Short problem: Could you put the data lines from the one containing "Screen dimensions: 1372x876" through the end of the data into a JSON list of strings, with one string per line, no blank lines, and the pictures left out?

── Record extracts

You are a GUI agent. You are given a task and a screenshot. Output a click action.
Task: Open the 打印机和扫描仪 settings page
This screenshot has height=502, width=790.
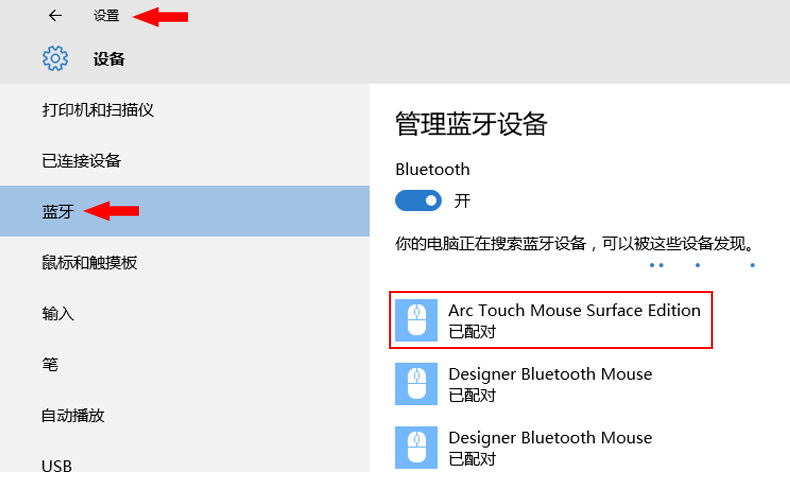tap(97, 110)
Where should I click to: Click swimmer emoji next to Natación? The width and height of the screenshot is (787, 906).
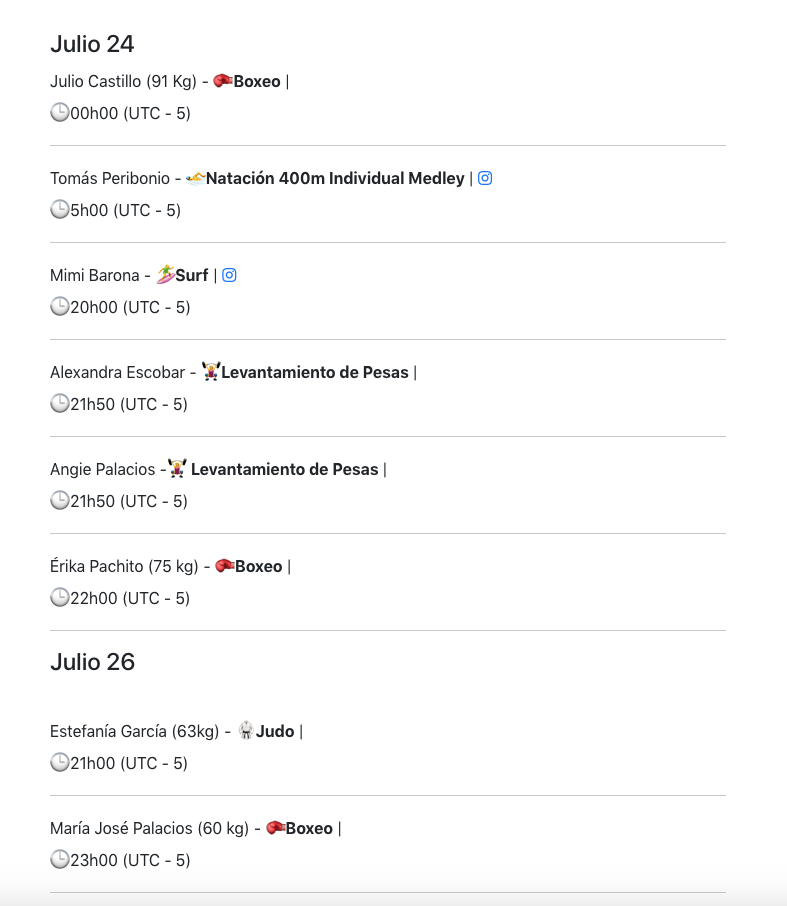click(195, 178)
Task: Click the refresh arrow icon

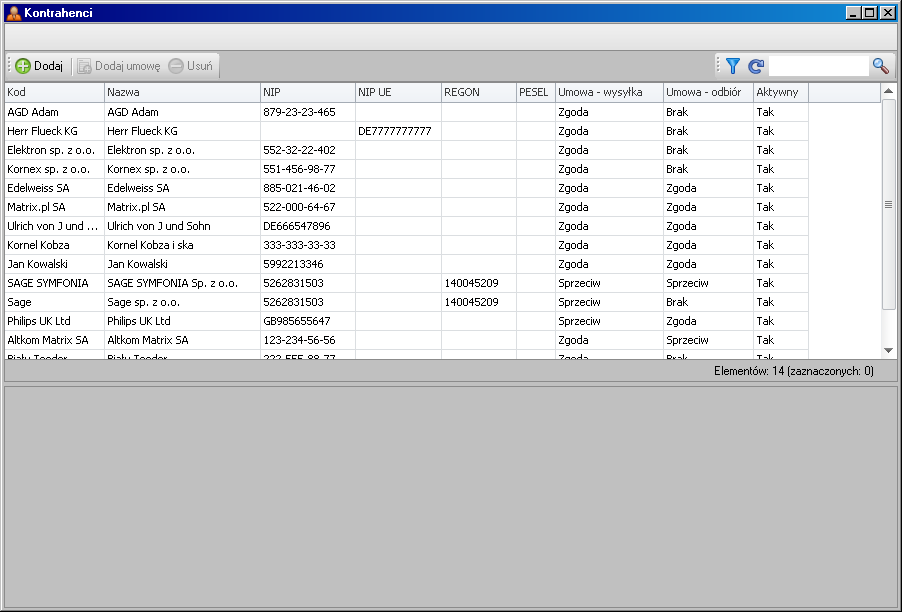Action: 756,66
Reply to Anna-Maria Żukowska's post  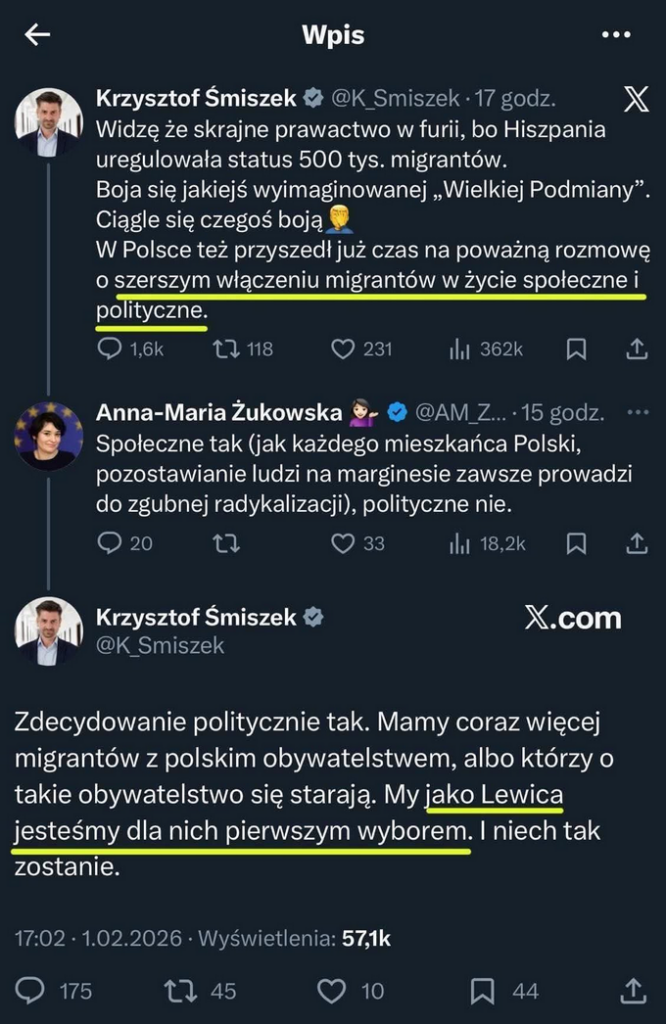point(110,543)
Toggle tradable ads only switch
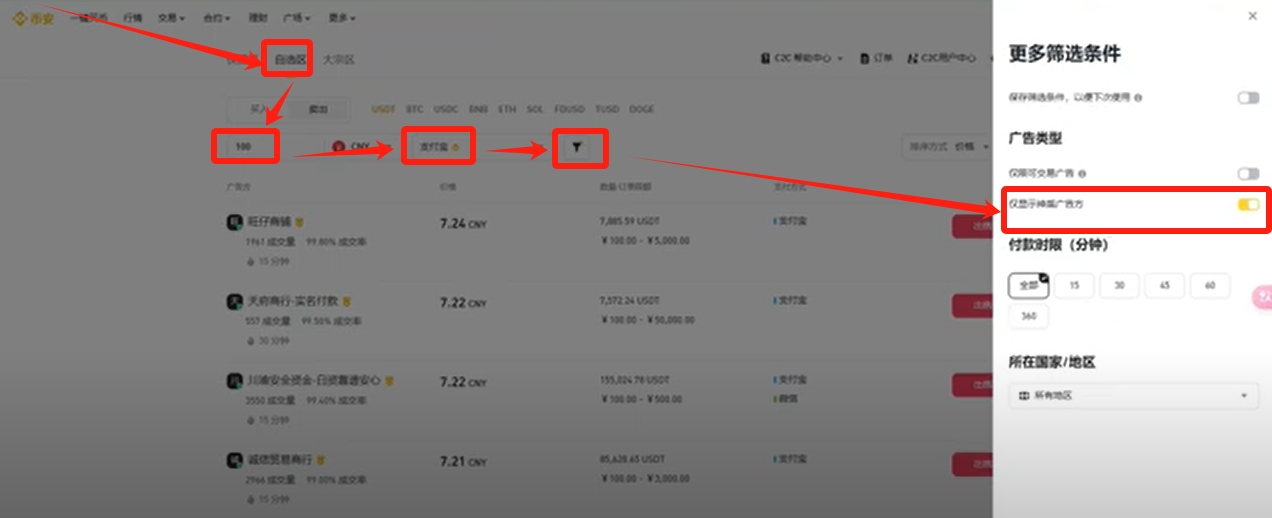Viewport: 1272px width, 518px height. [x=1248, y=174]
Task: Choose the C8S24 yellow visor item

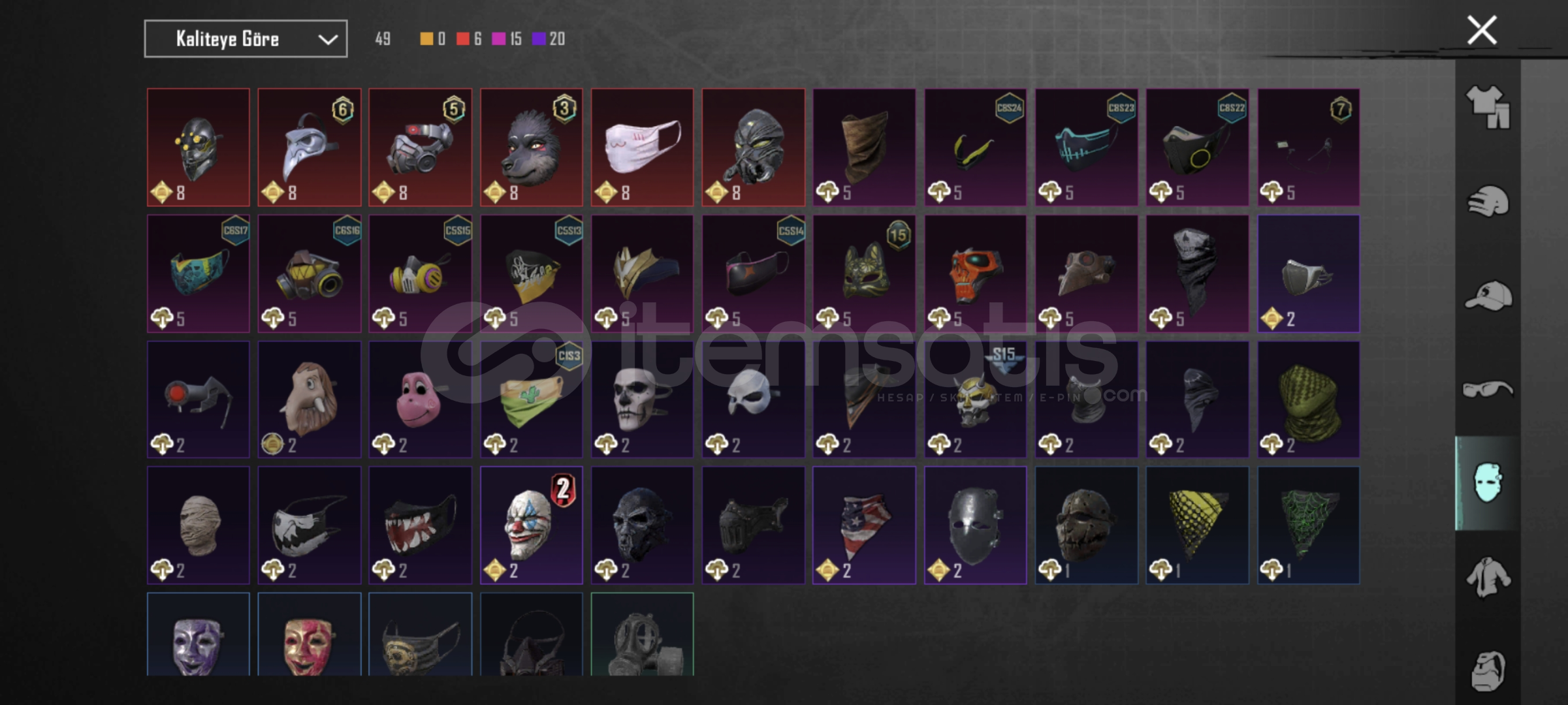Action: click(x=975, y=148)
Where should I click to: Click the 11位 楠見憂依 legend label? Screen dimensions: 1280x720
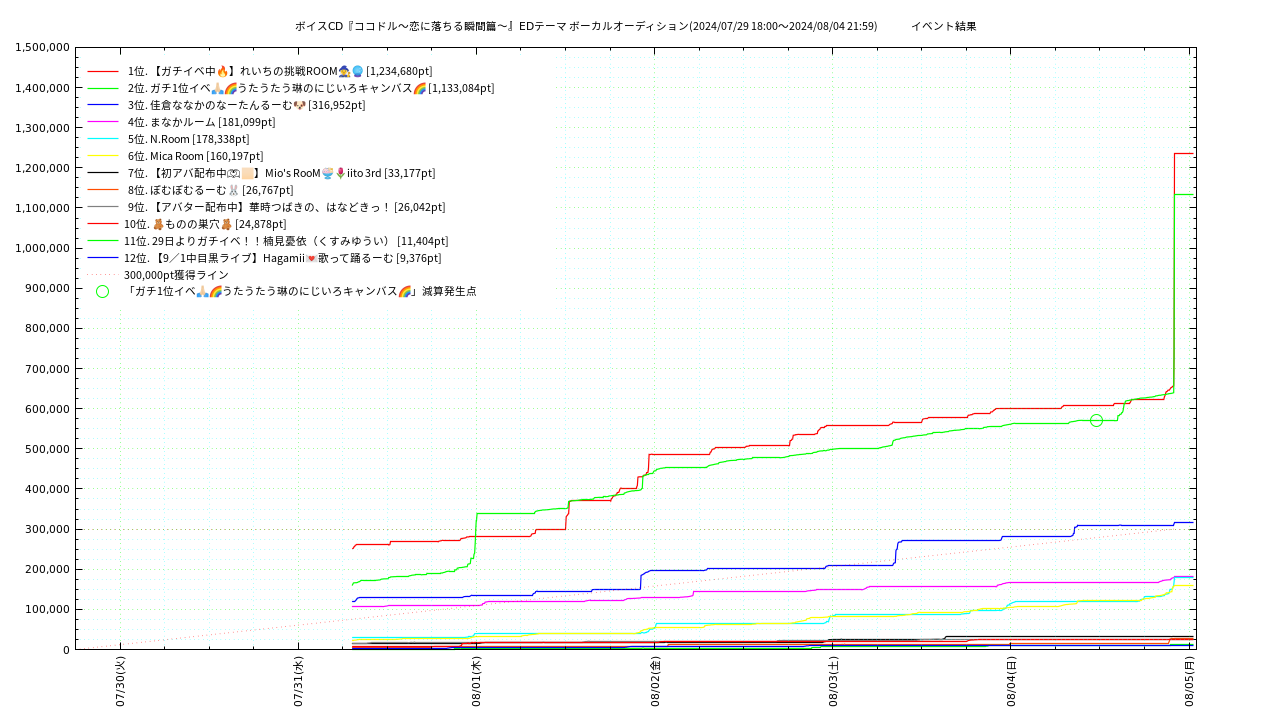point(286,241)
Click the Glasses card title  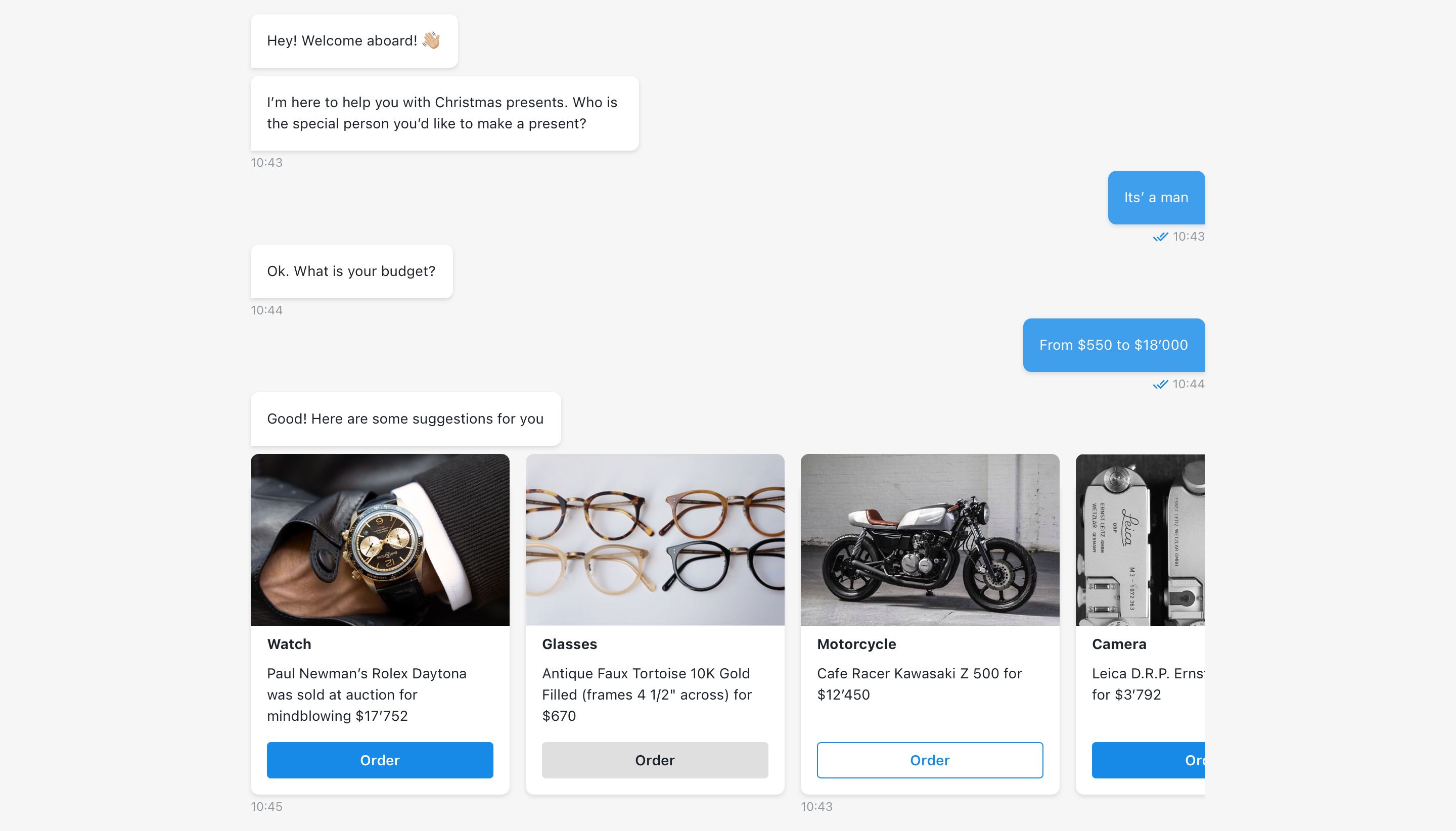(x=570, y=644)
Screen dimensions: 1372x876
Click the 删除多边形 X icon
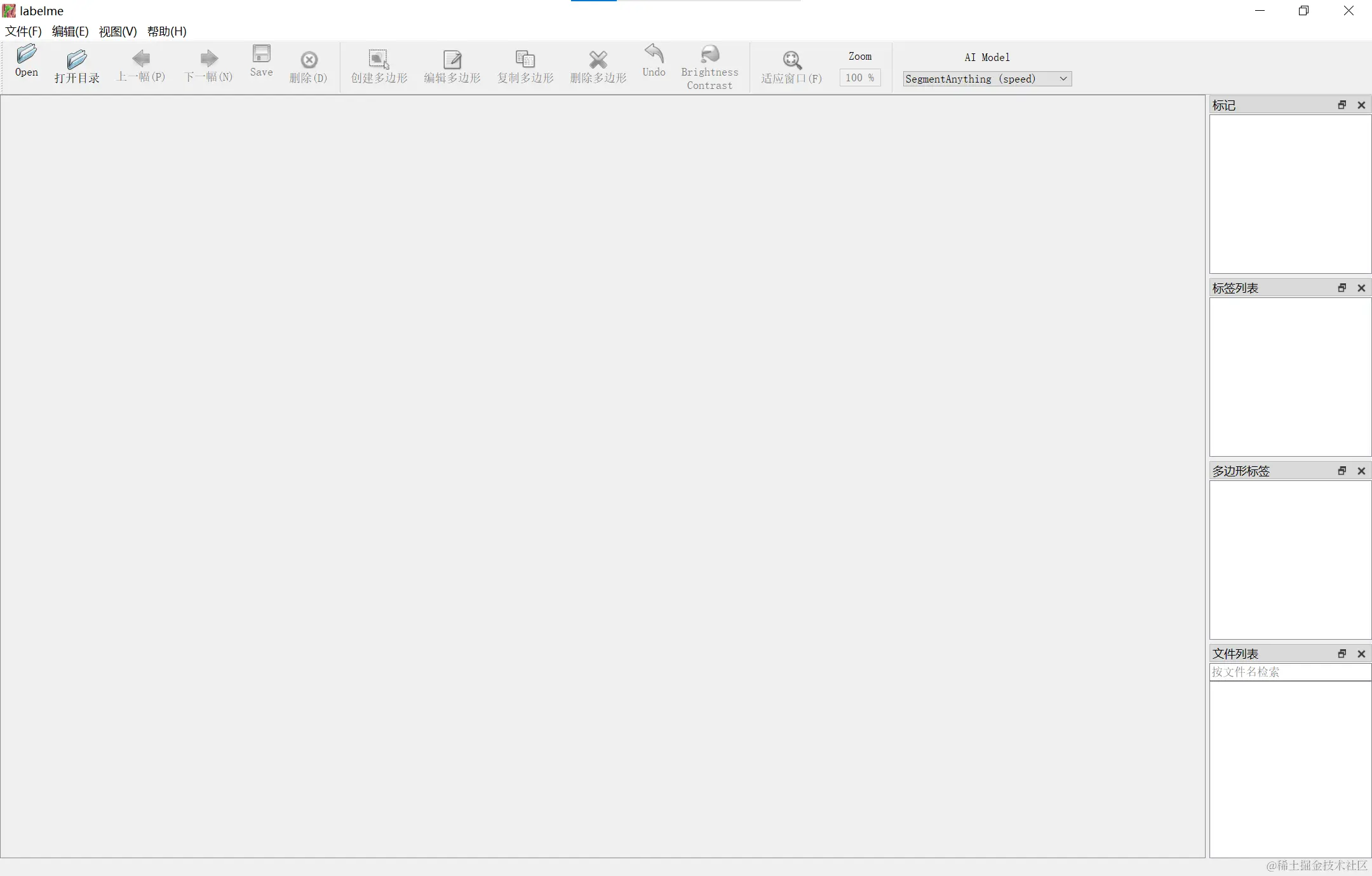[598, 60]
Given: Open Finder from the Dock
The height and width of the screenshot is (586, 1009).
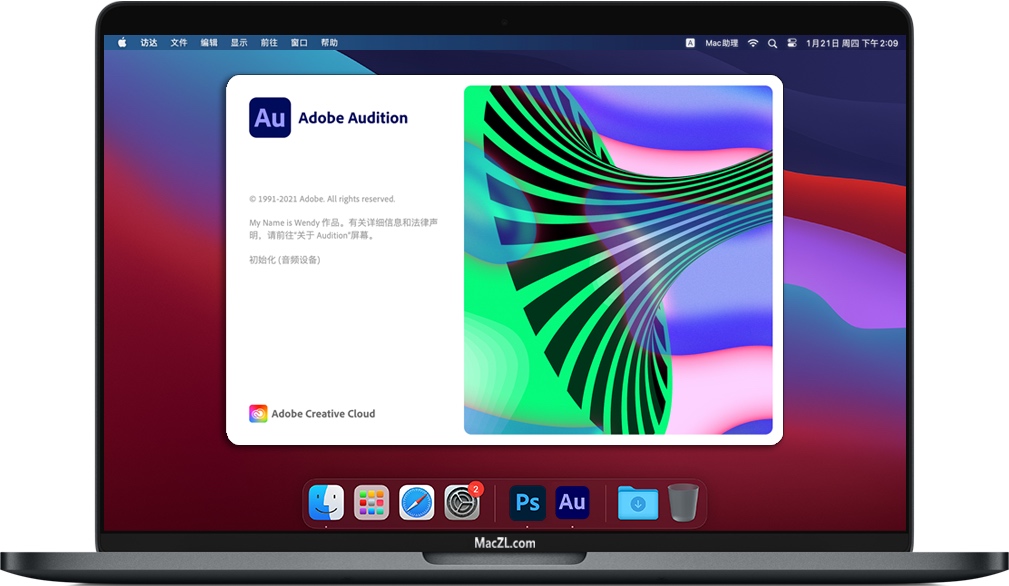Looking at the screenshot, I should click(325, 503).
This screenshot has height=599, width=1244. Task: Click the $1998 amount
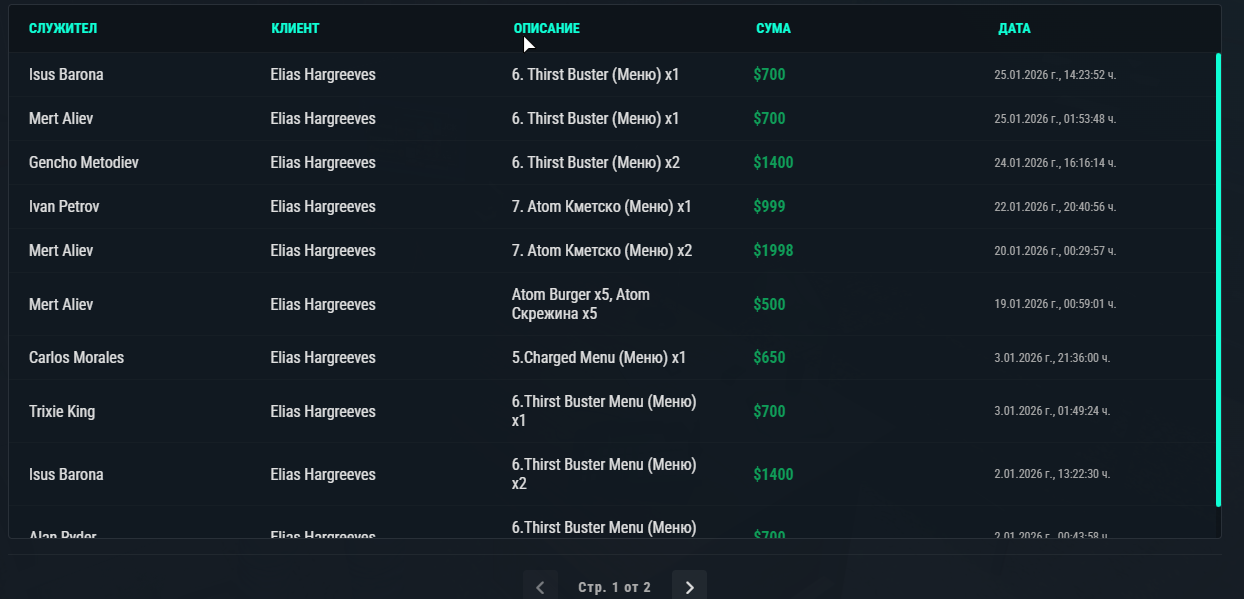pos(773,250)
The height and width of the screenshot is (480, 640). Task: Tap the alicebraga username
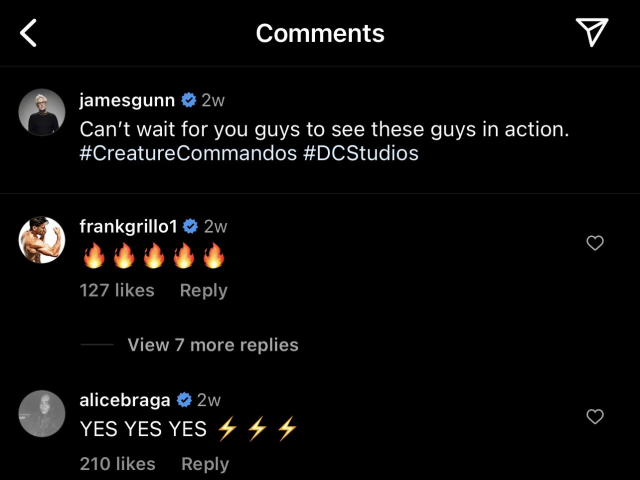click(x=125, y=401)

────

Output for this task:
[
  "Screen dimensions: 1372x876",
  "Click the 删除多边形 X icon",
  "[598, 60]",
  "Given: Open Finder from the Dock",
  "The height and width of the screenshot is (586, 1009).",
  "Looking at the screenshot, I should click(325, 503).",
  "This screenshot has height=599, width=1244. Task: Click the $1998 amount",
  "pos(773,250)",
  "The height and width of the screenshot is (480, 640). Task: Tap the alicebraga username",
  "click(x=125, y=401)"
]